More Info, see: Criminal Justice/Mental Health Advocacy Handbook Table of Contents
Source: Bazelon Center for Mental Health Law
Posted by szadmin at January 16, 2006 06:26 PM
More Information on Schizophrenia Advocacy
Anger Management and Schizophrenia
Anger management is not therapy. Anger management is education. It is our hope to assist you in becoming aware of anger and teach you techniques to handle it. In the case of a mentally ill individual the cause of their rage is often of a chemical nature. Anger management education may only deter the individual from getting professional psychological help.

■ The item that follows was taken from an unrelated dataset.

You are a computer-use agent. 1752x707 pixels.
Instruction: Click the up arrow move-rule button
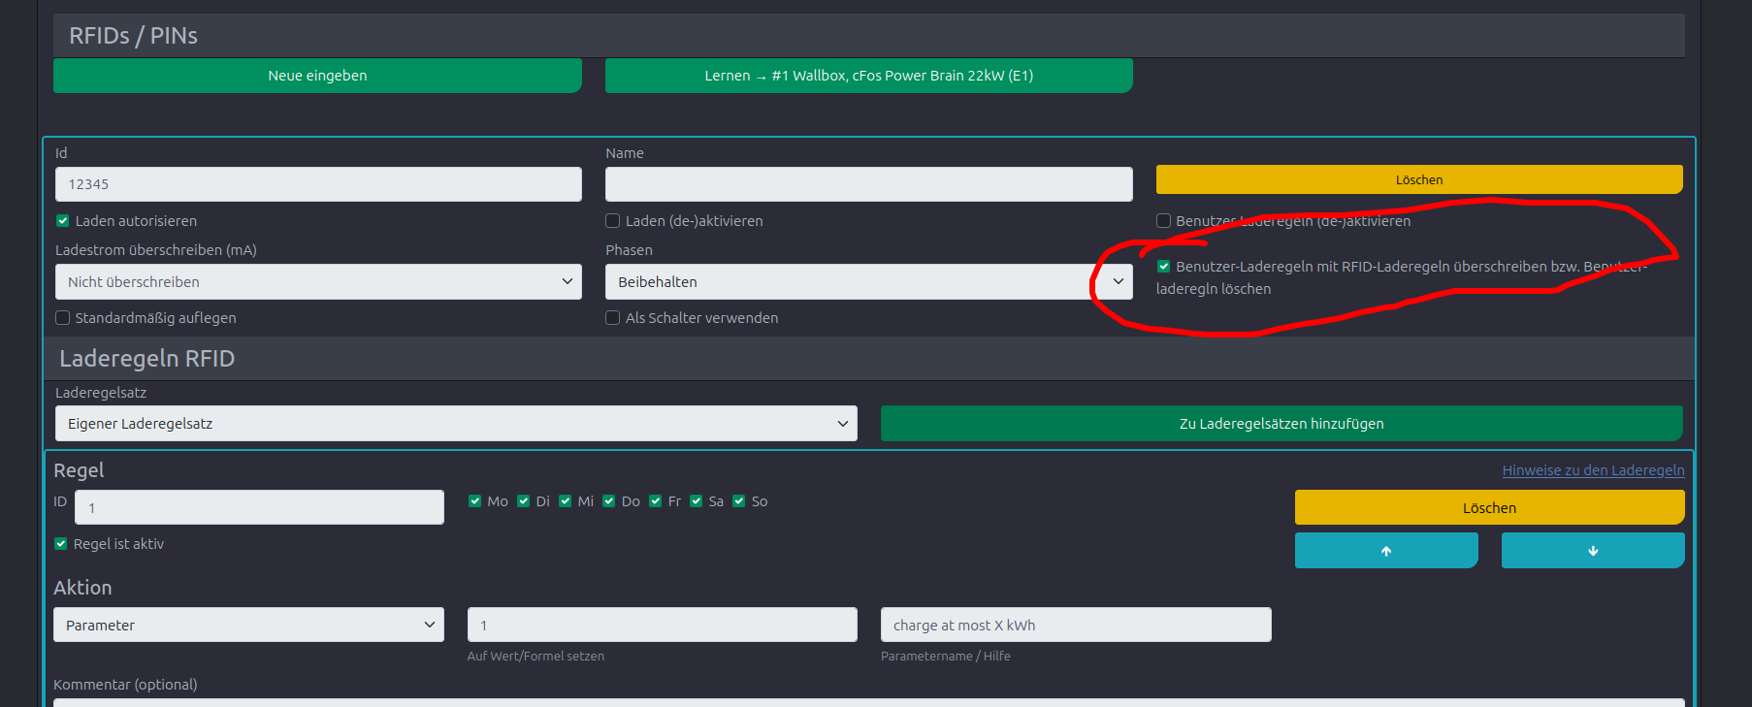click(1385, 550)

Jason was a 23- year tall lanky African American young man. He grew up in the inner city of Los Angeles. Although cliché he loved to play basketball and aspired to be a rap artist. Jason’s father escorted his son to his first anger management class. They described to me a series of incidents in which Jason slashed his girlfriend tires, followed her throughout the city and then threatened her life. As a consequence he was ordered to complete 26 hours of anger management education. Jason was extremely difficult to instruct in class. He was disruptive and seemed not to possess the ability to take responsibility for his actions. In fact he was convinced that his girlfriend, his father, the police and eventually myself were out to get him. After several absences Jason’s father informed me that it had become progressively difficult to convince Jason to complete his anger management classes. He would leave the house for day and could not account for his whereabouts. Jason attended one more class before I lost contact with him. His father accompanied him. Once neatly groomed, Jason appeared disheveled and unkept. His hair was randomly twisted in sections and his clothes reluctantly hung from his body. Jason’s dad informed me that this would be his last session as Jason was diagnosed with schizophrenia. I recalled my abnormal psych classes and new that the disease often strikes between the ages of 17 and 25. I wished them both good luck and closed his file.
Posted by: Shannon Munford at January 27, 2006 11:25 AM
How can you simply close a file when the Court ordered his completion of the Anger Management Class? Did the Court assign to you this case or did he just show up on your door step? Are there any State programs into which this person can be sent? He is obviously a danger to himself and others. Who will be responsible when he hurts himself or someone else?
Did you even try to talk to him once you decided on your diagnosis?
Posted by: Steve Doornbos at February 2, 2006 01:58 PM
The file was closed because the client refused treatment. He was no longer willing to attend the class
Posted by: Shannon Munford at July 13, 2006 11:36 AM
This is an old entry but worth responding to. This case was not handled appropriately. Non licensed clinicians should not attempt to provide services for psychiatrically disabled clients.